§ **Requirement**:
Repeat each line of the records below exactly.

[Data Boundary: Start]

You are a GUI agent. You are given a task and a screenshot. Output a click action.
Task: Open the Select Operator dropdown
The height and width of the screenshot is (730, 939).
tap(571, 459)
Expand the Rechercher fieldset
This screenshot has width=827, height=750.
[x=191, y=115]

[Data Boundary: End]

§ **Result of this task**:
You are a GUI agent. You are given a task and a screenshot. Output a click action.
Task: Open the Select Operator dropdown
The height and width of the screenshot is (730, 939).
tap(571, 459)
Expand the Rechercher fieldset
This screenshot has width=827, height=750.
[x=191, y=115]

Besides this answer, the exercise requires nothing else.